Washington, D.C.—A recent survey by Capital One Multifamily Finance found that a slight majority of multifamily professionals expect their segment’s activity to increase in 2016. Namely, 51 percent of respondents believe that activity will increase in the sector this year compared to last, while 29 percent anticipate multifamily activity to remain at 2015 levels. Only 20 percent foresee a decrease in activity this year.
Many respondents also expect the lending environment to tighten. Forty-one percent said it will be slightly more challenging to get a loan in 2016, and 8 percent anticipated that it will be significantly more challenging. Thirty-six percent foresee a comparable lending environment to 2015, and only 15 percent believe the lending environment will be less challenging this year.

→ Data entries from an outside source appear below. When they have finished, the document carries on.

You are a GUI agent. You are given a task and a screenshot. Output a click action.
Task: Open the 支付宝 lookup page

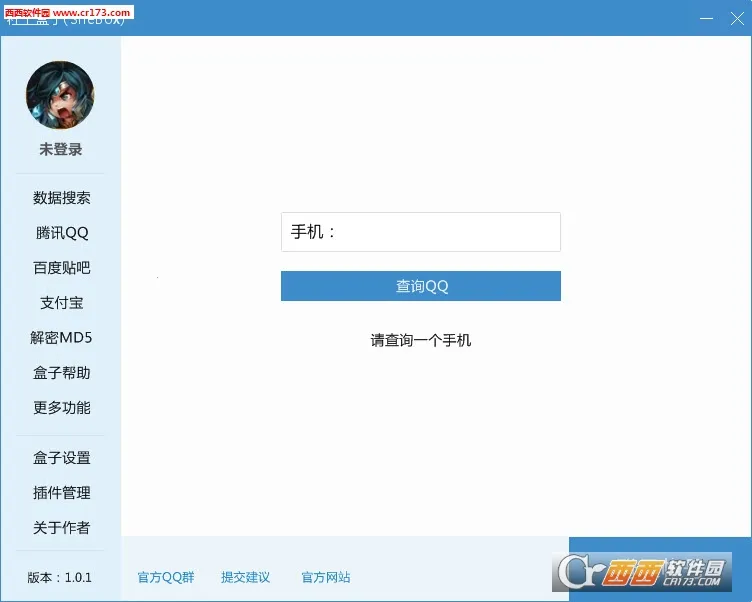point(61,303)
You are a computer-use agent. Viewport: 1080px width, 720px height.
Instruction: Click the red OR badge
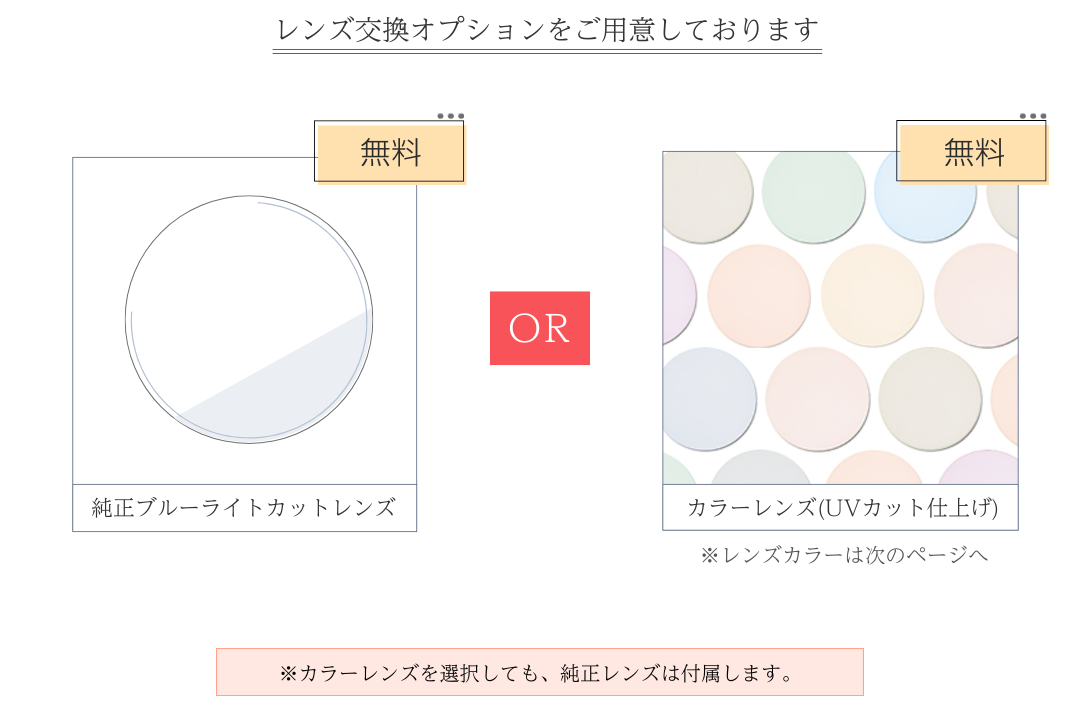(x=540, y=328)
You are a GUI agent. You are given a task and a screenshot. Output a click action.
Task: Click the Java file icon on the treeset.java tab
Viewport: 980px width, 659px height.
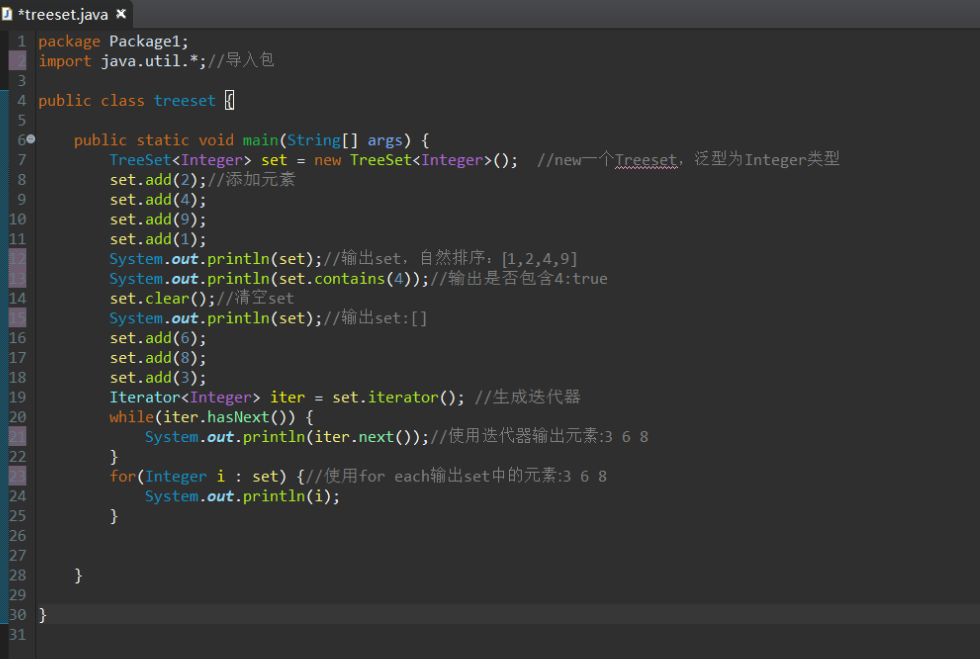pos(8,14)
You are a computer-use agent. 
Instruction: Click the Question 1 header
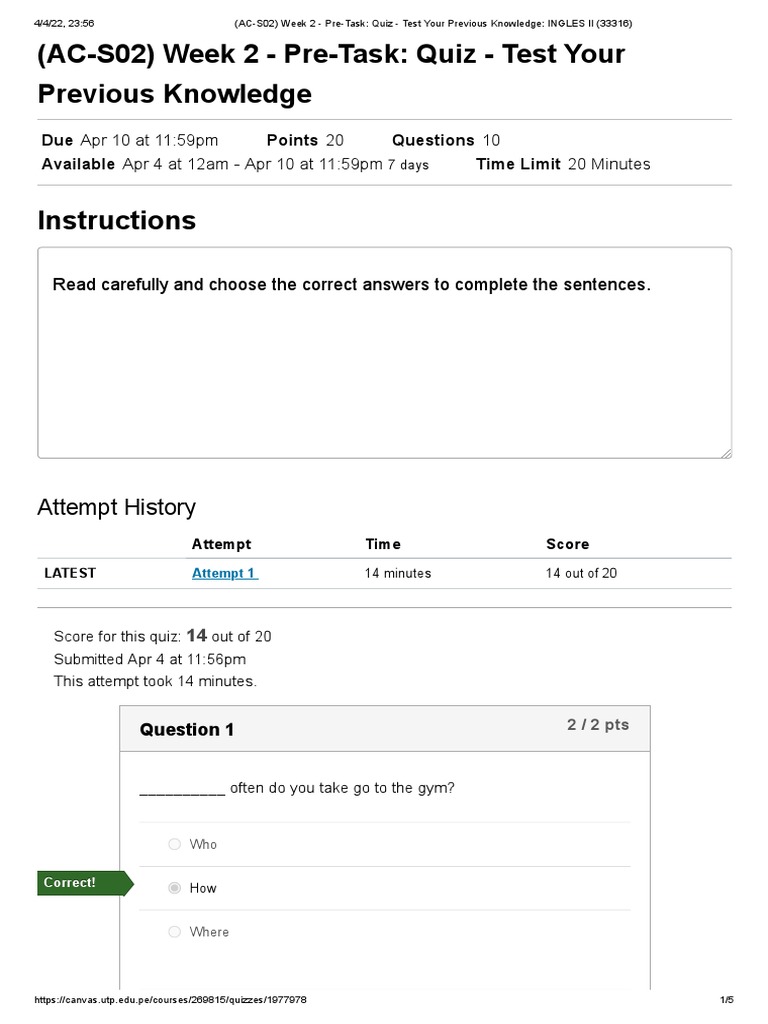pyautogui.click(x=187, y=730)
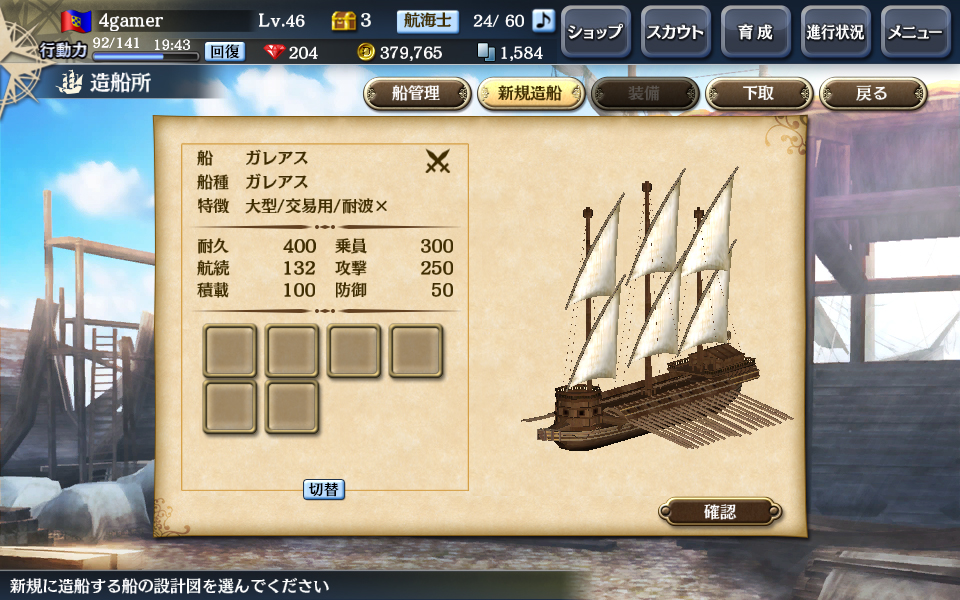Viewport: 960px width, 600px height.
Task: Click the red gem currency icon
Action: [x=274, y=52]

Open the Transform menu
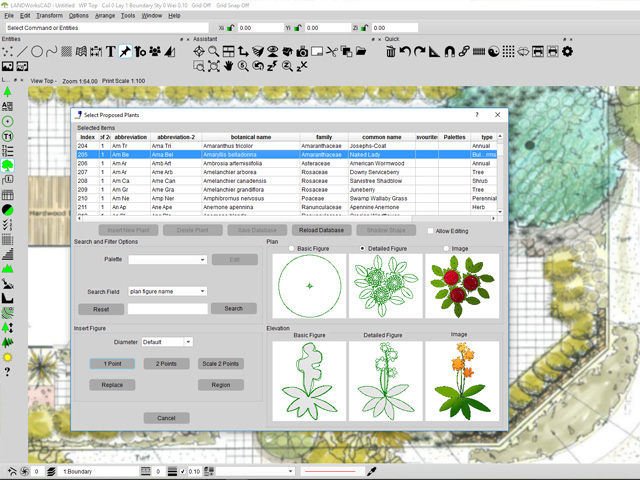coord(49,16)
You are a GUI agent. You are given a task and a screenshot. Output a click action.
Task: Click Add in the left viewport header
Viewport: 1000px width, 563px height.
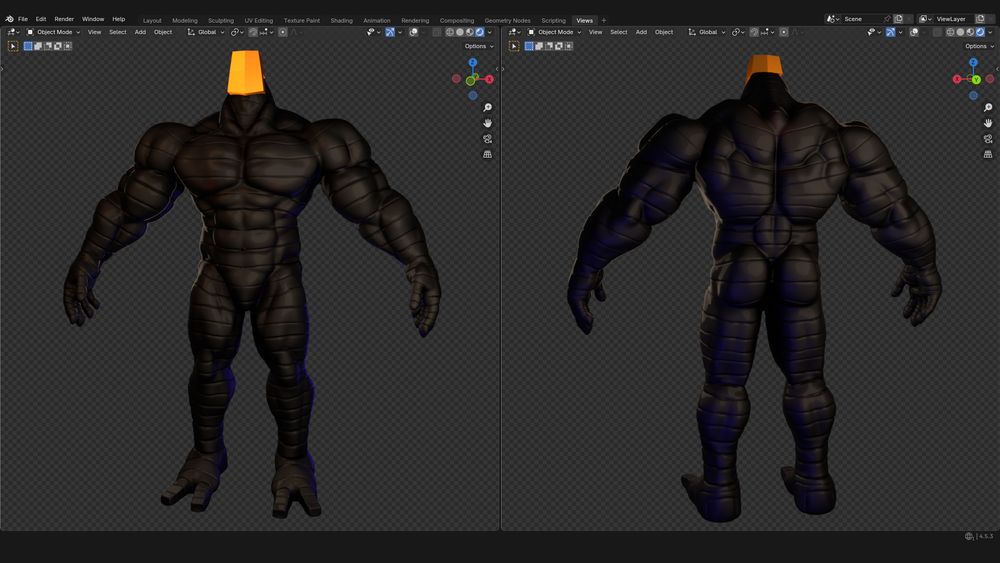pyautogui.click(x=140, y=32)
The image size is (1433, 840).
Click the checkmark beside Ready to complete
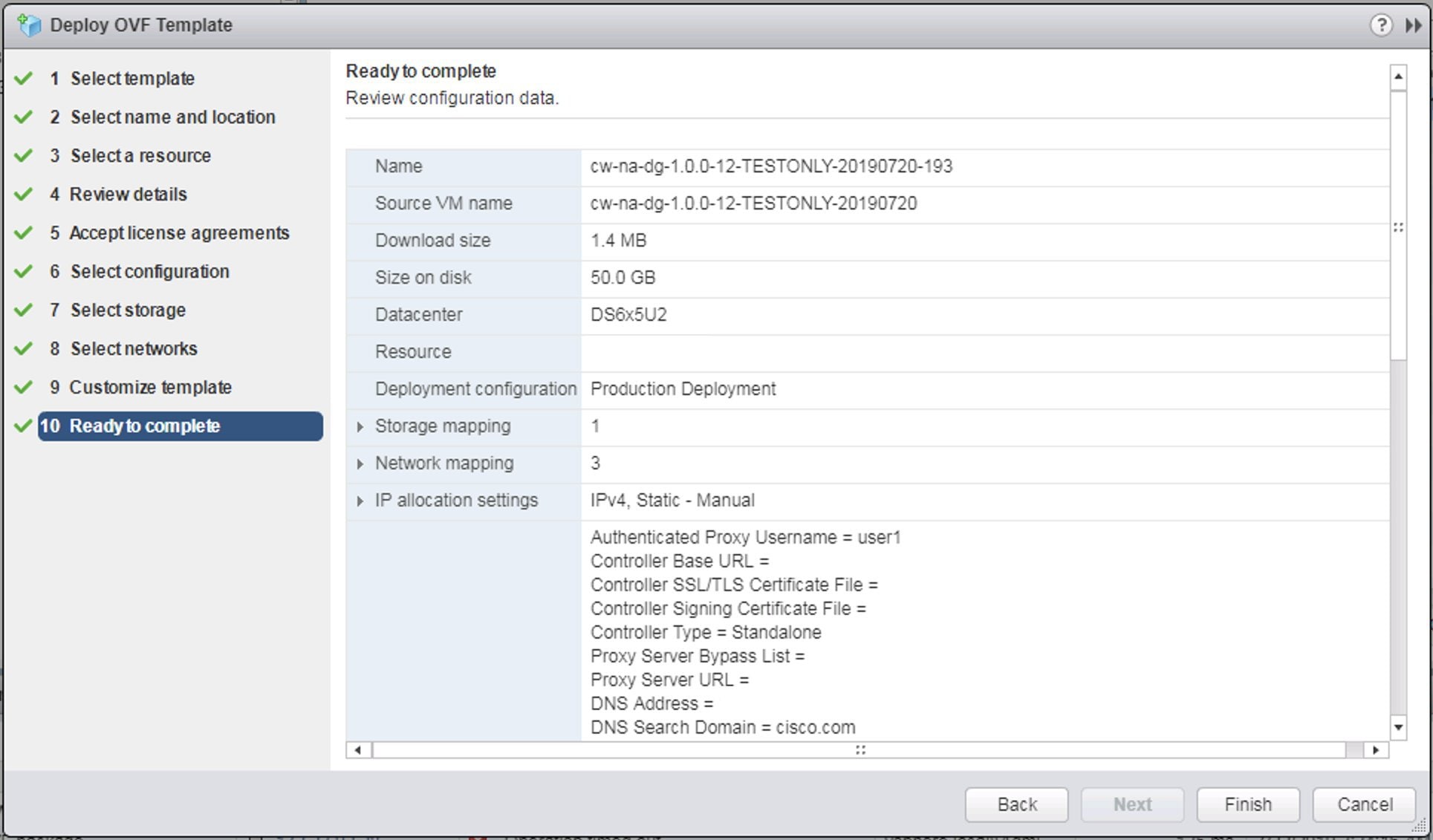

The surveyed real estate pros indicated a strong interest in construction financing in 2016.
Forty-one percent of respondents said that construction financing will be the most important kind to their business this year. Acquisition and refinance followed, with 28 percent and 25 percent respectively listing these types of financing as most important for 2016. Just 6 percent said lines of credit will be most important this year.
Respondents also noted a range of local market challenges in 2016. The most significant local issues identified by multifamily professionals are increased costs (35 percent); competition among buyers for deals (25 percent); and competition for high-quality sites (19 percent). Overbuilding is also a noteworthy concern, with 16 percent of respondents naming it as the most significant multifamily issue in their local market.
Capital One Multifamily Finance conducted the survey at Bisnow’s 2015 Multifamily Annual Conference in Washington, D.C., in December, examining the expectations of multifamily housing real estate professionals for the upcoming year. Percentages are based on 138 responses.